#### [SOURCE PASSAGE]

* * * * * * *

She eats out so much she's a self-proclaimed nutritionist’s nightmare. Content creator turned matchmaker Rylee Cooper, the face behind popular Instagram account Date Night Adelaide, is hosting sell-out events for dates and mates.
Meet Adelaide’s date night guru bringing back the art of conversation
Rylee Cooper is a vibes girlie.
“Vibes” is a word you’ll see pop up on her Instagram page, Date Night Adelaide, frequently. It’s a defining feature of her brand and part of how she’s built trust with her audience.
“The content that I create focuses on the experience of being there as opposed to what you should buy,” Rylee tells CityMag.
When looking for a place to go, whether it be for a meal, a stay or an activity, she looks for the vibes – prioritising good company and service as defining features of a date night, with the environment just as important as the menu.
“You can have the best food and if you have garbage service, I’m never coming back,” she says.
“I will put service above food every single time because I think it’s the experience that you have in the place over whether or not this ramen is the best ramen you’ve ever had.”

* * * * * * *

#### [SUPPLIED INFORMATION]

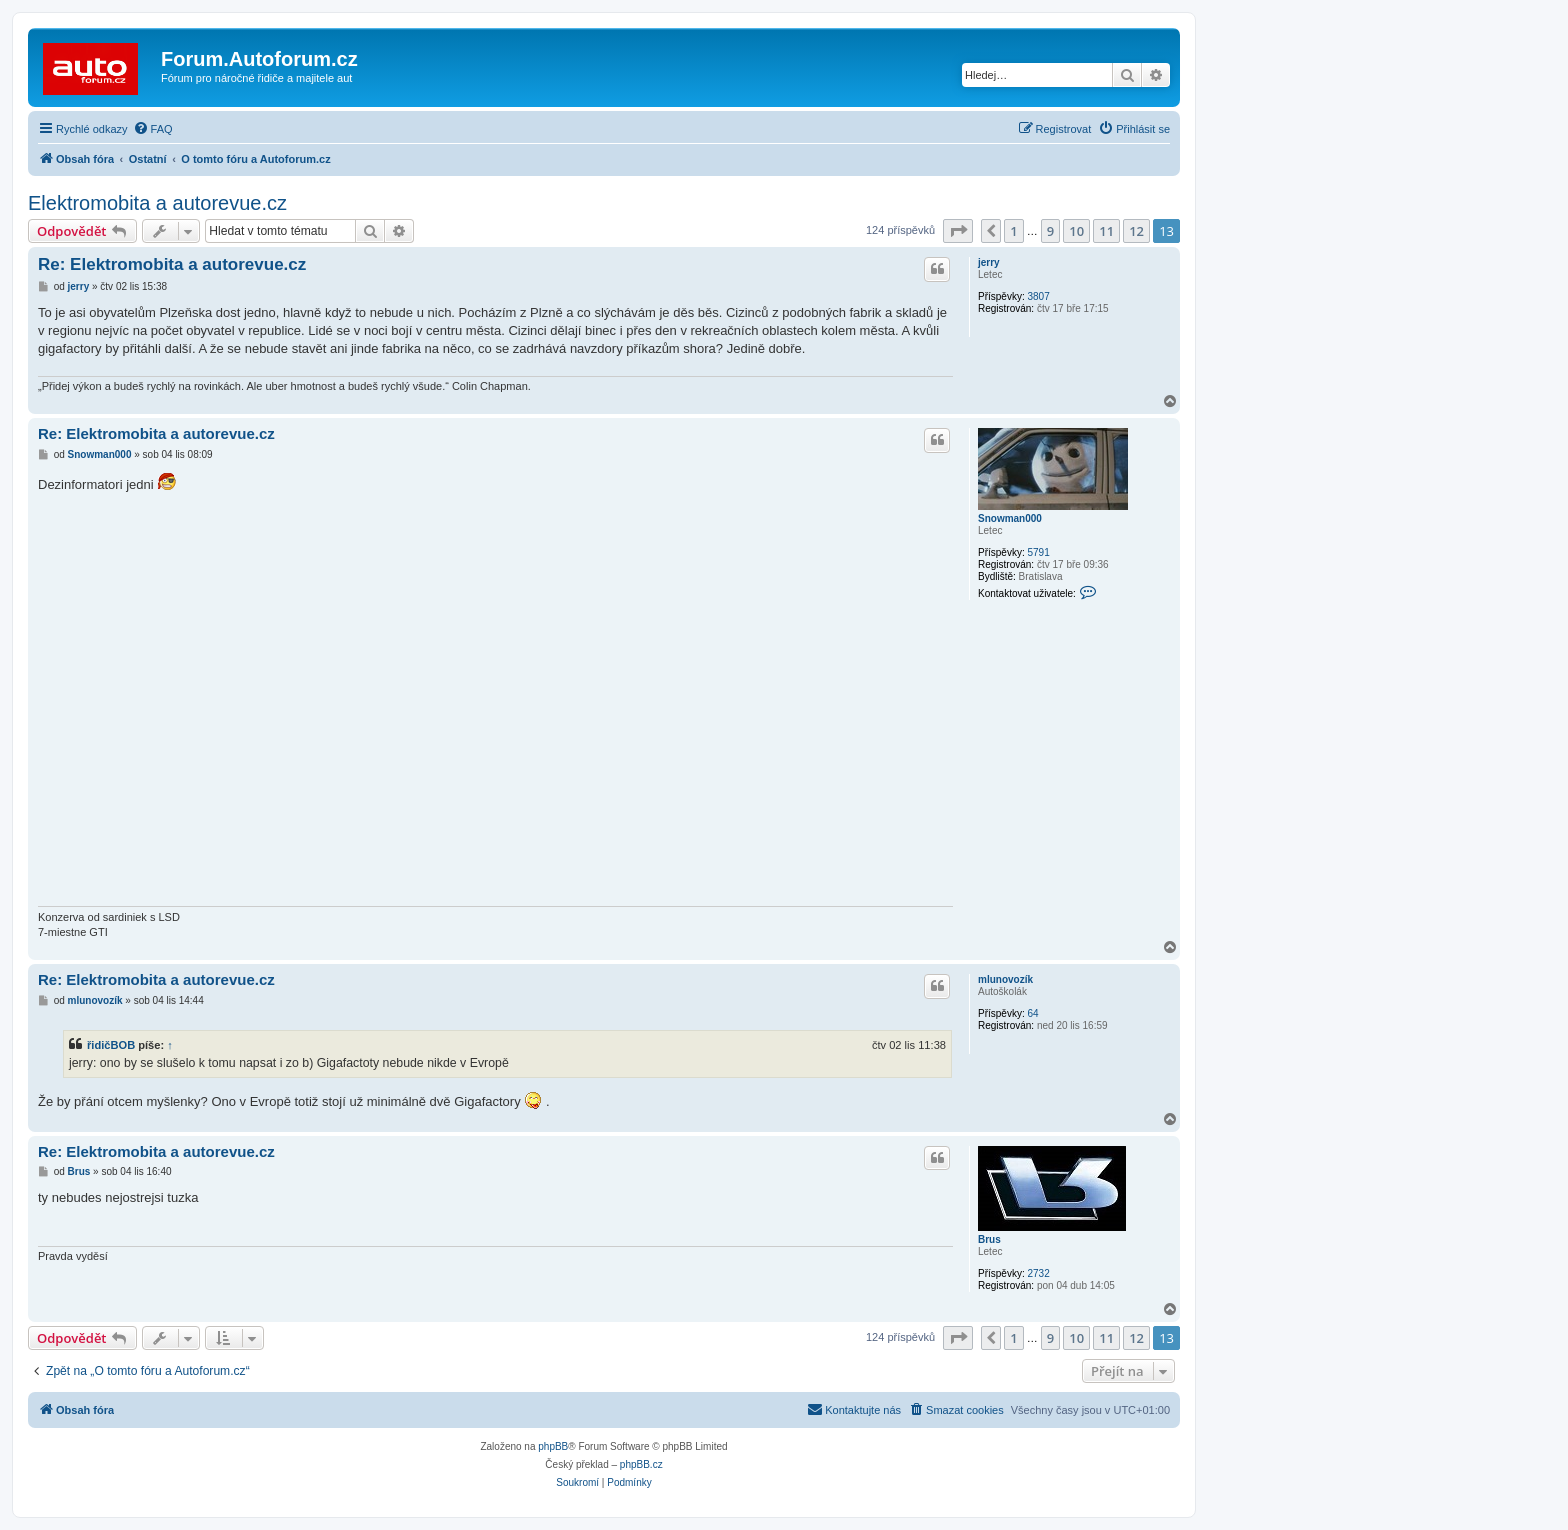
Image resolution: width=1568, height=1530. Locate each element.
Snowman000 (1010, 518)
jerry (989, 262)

* * * * * * *

#### [JOB]
Reproduce, word for word, the stretch of the article about Rylee Cooper above from "Meet Adelaide’s date" through "as the menu.".

#### [SOLUTION]
Meet Adelaide’s date night guru bringing back the art of conversation
Rylee Cooper is a vibes girlie.
“Vibes” is a word you’ll see pop up on her Instagram page, Date Night Adelaide, frequently. It’s a defining feature of her brand and part of how she’s built trust with her audience.
“The content that I create focuses on the experience of being there as opposed to what you should buy,” Rylee tells CityMag.
When looking for a place to go, whether it be for a meal, a stay or an activity, she looks for the vibes – prioritising good company and service as defining features of a date night, with the environment just as important as the menu.